Le sol, lentement, se déchira. Non pas dans un fracas, mais dans un souffle profond, comme si la Terre se relâchait après un long sommeil. Les pierres roulèrent une à une, non pas pour fuir – les pierres ne fuient jamais – mais pour reprendre la place qui leur appartenait. Pas celle qu’elles avaient perdue, mais celle qu’elles avaient toujours occupée avant que l’homme ne vienne troubler la quiétude du monde. Grisaine, la pierre fendue, retrouva son creux originel, celui qu’elle avait occupé pendant des siècles, avant que l’humain ne vienne troubler son silence. Morbleu s’enfonça un peu plus dans la terre, là où le gel le respectait. Même les plus petites pierres, les éclats et les poussières, se réorganisèrent, se tissèrent dans un ordre parfait, une trame invisible, réparant ce qui avait été brisé. Là où la maison s’était dressée, il ne resta plus qu’un mur solitaire, battu par les éléments, son crépi effrité par le vent et le sel. Un souvenir de plus dans le grand livre de la Terre, que les hommes avaient écrit trop vite et trop fort. Au fil des saisons, la mousse revint. Elle s’étendit en silence, portée par les spores que le vent avait déposées. Les fougères, fragiles mais résolues, s’installèrent, suivies par les insectes qui tissèrent à nouveau leur fine toile de vie. Puis vinrent les crapauds, leur chant de pluie résonnant dans l’air humide. Les arbres ne tardèrent pas. Ils se souvenaient, eux. Une fois la plaie cicatrisée, ils s’élancèrent vers le ciel, leurs racines se frayant un chemin entre les pierres, scellant ainsi l’union silencieuse entre le minéral et le végétal. Les humains ne revinrent pas. Pas ici. Ils parlèrent de « glissement de terrain », d’un « événement imprévu », d’une « zone instable ». Ils barrèrent les routes, oublièrent. Mieux encore : ils disparurent de leur propre récit. Mais les pierres, elles, savent. Elles savent que tout ce qui monte finit par s’effondrer. Elles connaissent la lenteur du temps, le poids des siècles. Par une nuit d’équinoxe, un grand-duc vint se poser sur le sommet de Vieille-Silex.

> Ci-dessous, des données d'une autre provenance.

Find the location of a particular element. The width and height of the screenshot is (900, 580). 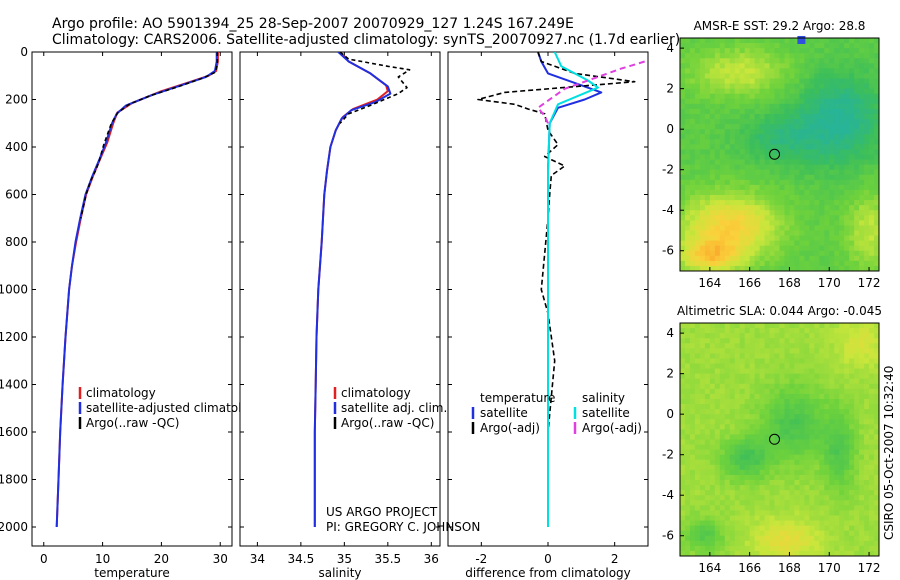

sst_map-title: AMSR-E SST: 29.2 Argo: 28.8 is located at coordinates (780, 26).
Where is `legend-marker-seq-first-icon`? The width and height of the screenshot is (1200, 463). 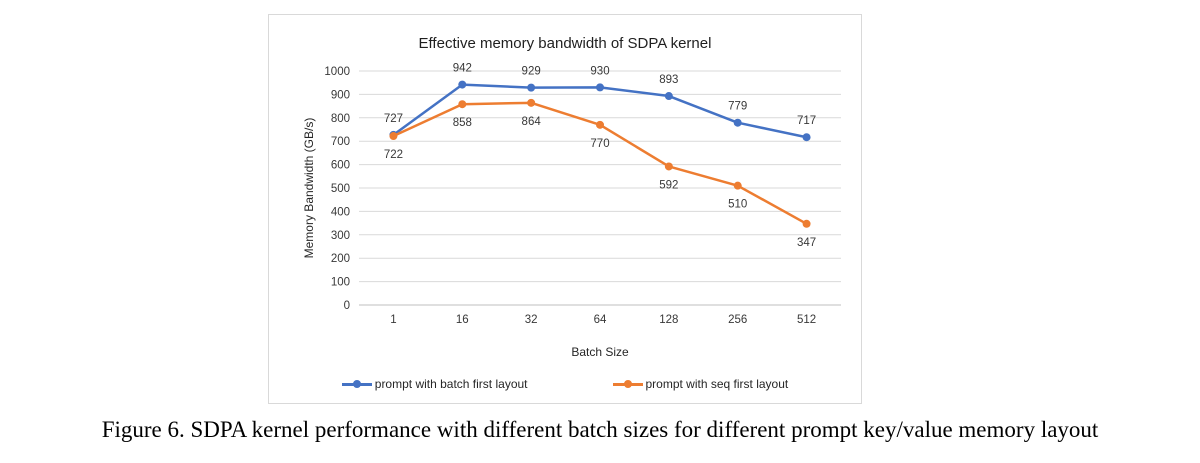
legend-marker-seq-first-icon is located at coordinates (628, 384).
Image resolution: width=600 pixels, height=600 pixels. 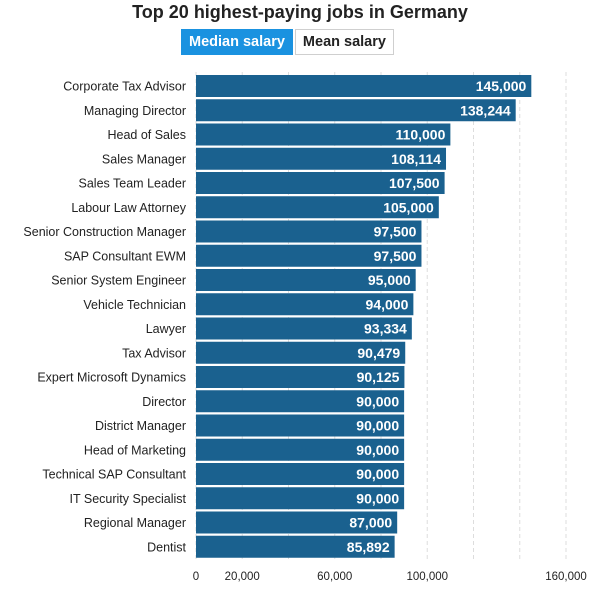 I want to click on mean-salary-button: Mean salary, so click(x=344, y=42).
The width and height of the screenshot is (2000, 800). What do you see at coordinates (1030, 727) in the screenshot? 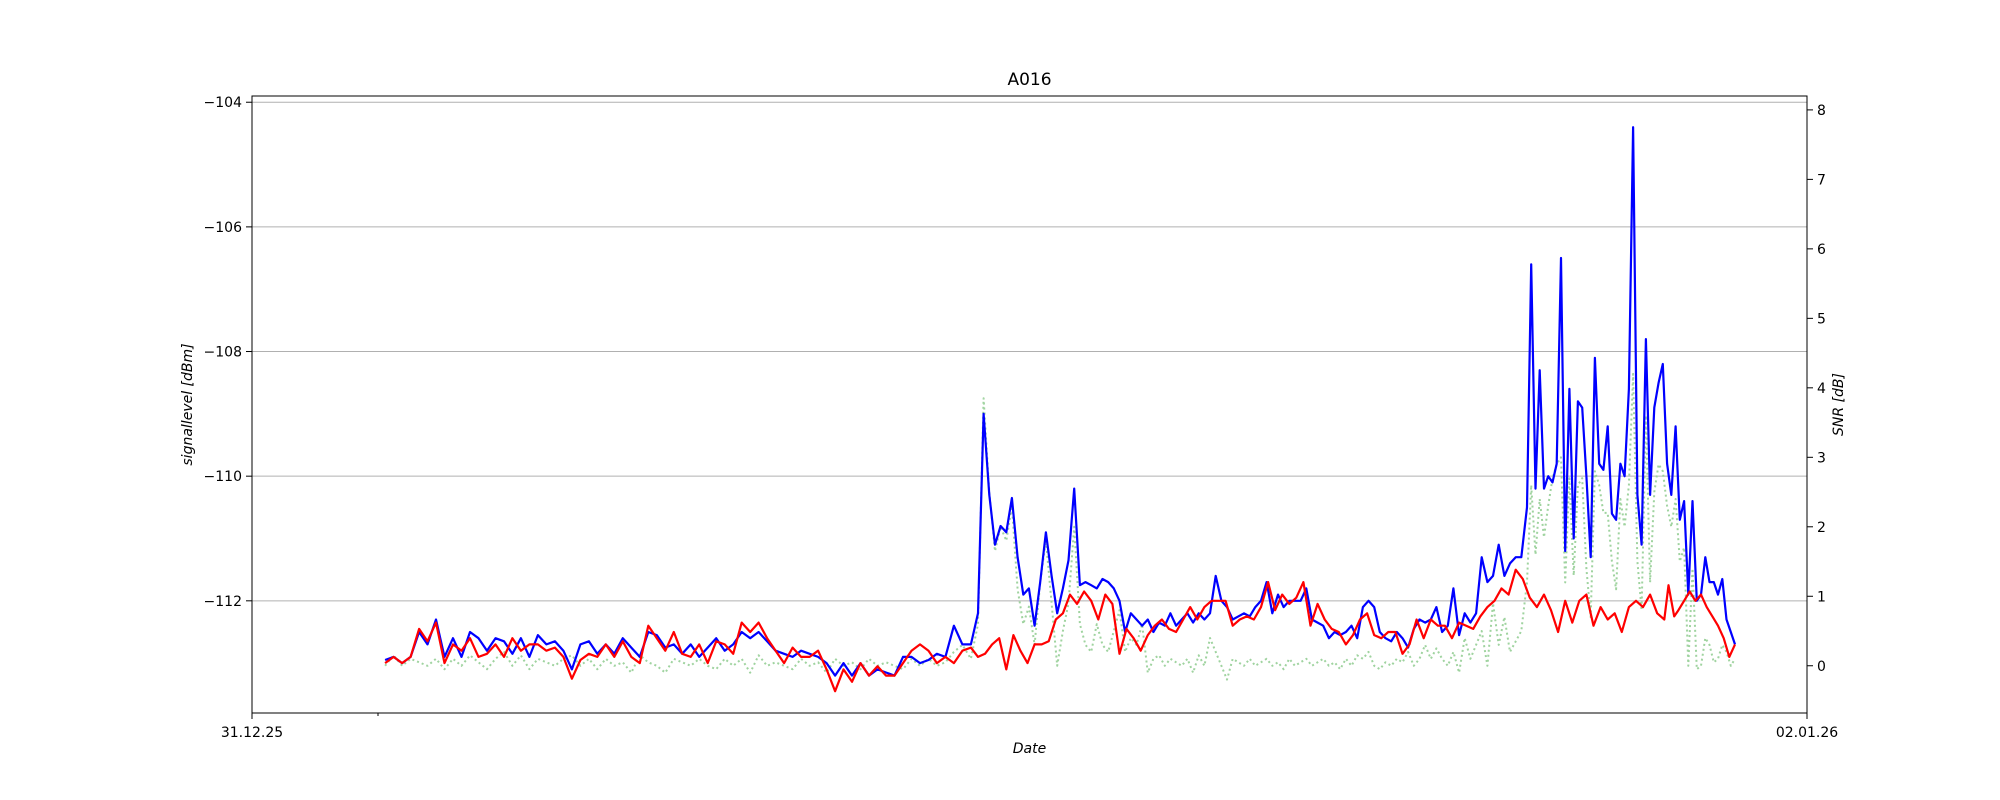
I see `x-axis-ticks: 31.12.25 02.01.26` at bounding box center [1030, 727].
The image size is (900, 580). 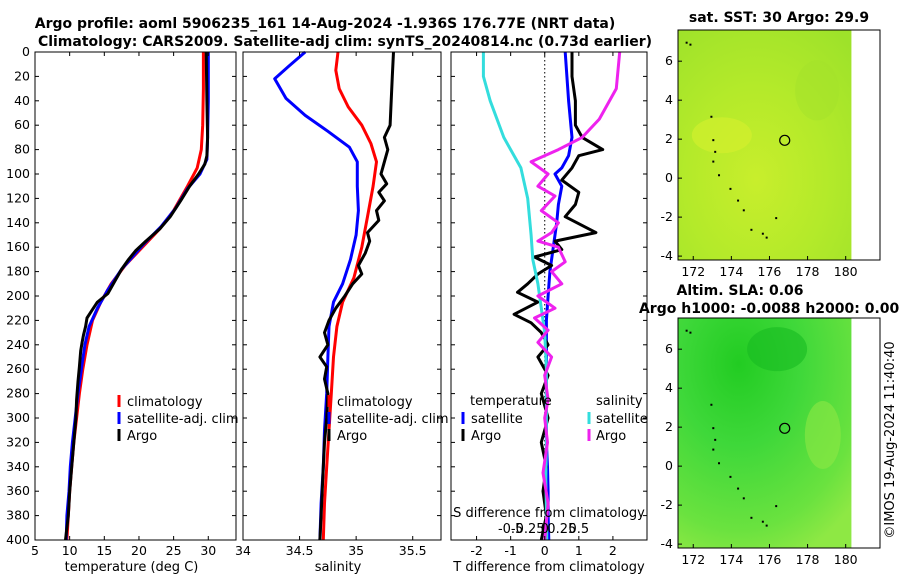 I want to click on y-tick-label: 360, so click(x=18, y=490).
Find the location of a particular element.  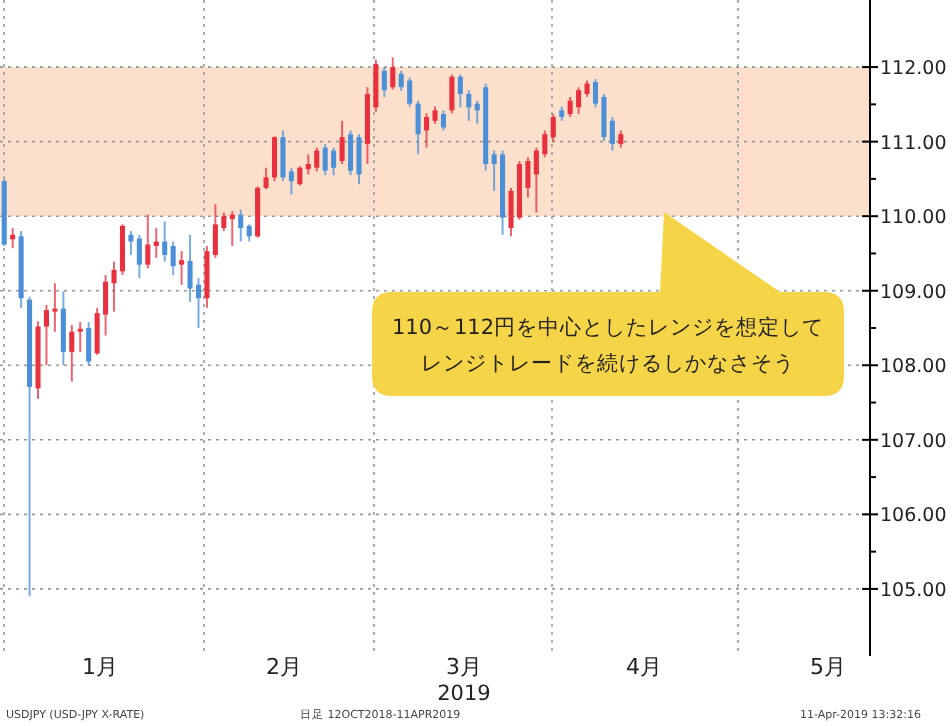

y-tick-label: 105.00 is located at coordinates (914, 590).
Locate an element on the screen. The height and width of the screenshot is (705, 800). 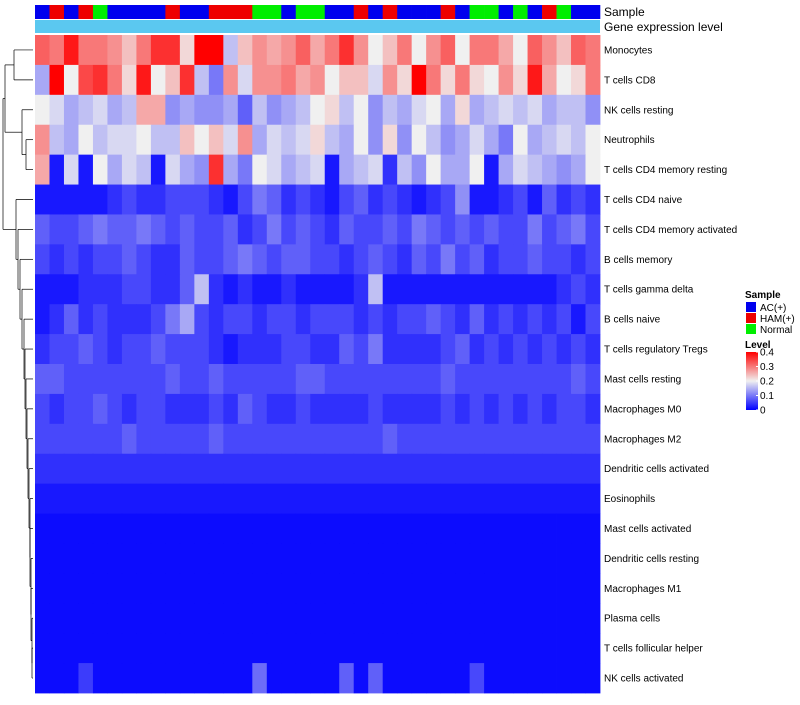
gene-expression-annotation-bar is located at coordinates (318, 26).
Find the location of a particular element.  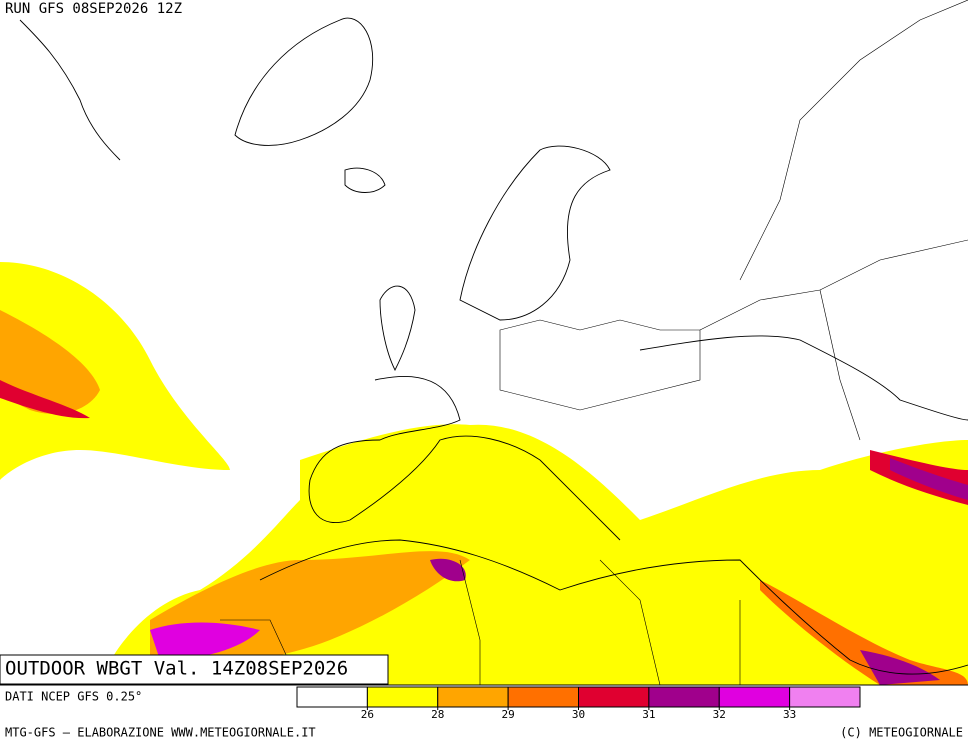

copyright-label: (C) METEOGIORNALE is located at coordinates (902, 733).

Il ne dit rien, comme le font les oiseaux de nuit qui connaissent les secrets du monde. Il hocha lentement la tête, un geste grave, un signe de reconnaissance.
« Ils cherchent ailleurs », murmura-t-il. « Vers les fjords. »
« Alors la glace leur répondra », dit Grisaine, comme un souffle dans la brume.
« Et les mers », ajouta Morbleu, d’un ton aussi ancien que la roche.
Car la Terre n’est pas silencieuse. Elle parle à ceux qui savent entendre. Dans le froissement des feuilles, le craquement des pierres, le murmure de l’eau sous la glace. Elle avertit, toujours. Mais l’homme, dans sa précipitation, croit que se taire, c’est se soumettre. Il ignore que, parfois, le silence n’est pas une soumission : c’est une menace. Une promesse. Bien plus bas, sous la croûte du monde, les minéraux se chantaient des poèmes, des chansons que seule la Terre pouvait entendre. Ils chantaient la calcite, sa lumière cristalline et pure. Ils chantaient le mica, éclat fugace comme la lune dans l’obscurité. Ils chantaient l’obsidienne, tranchante comme une vérité dure et sans pitié. Et surtout, ils chantaient le quartz, cette mémoire vivante du feu, qui pulse encore dans l’ombre de la Terre. Ils attendaient leur heure. Car la Terre n’est pas en guerre. Elle n’a pas besoin de l’être. Elle n’a pas d’ennemis. Elle est. Et dans cette simple présence, il y a une force que l’homme ne pourra jamais contenir. Il s’épuisera à creuser, à bétonner, à poser des frontières sur l’air et à vendre des tickets d’entrée au ciel. Mais le sable rira sous ses pas. Les racines soulèveront ses routes. Le sel rongera ses statues. Et quand il partira – car il partira –, les pierres seront encore là. Elles refermeront doucement la page. Et l’histoire reprendra.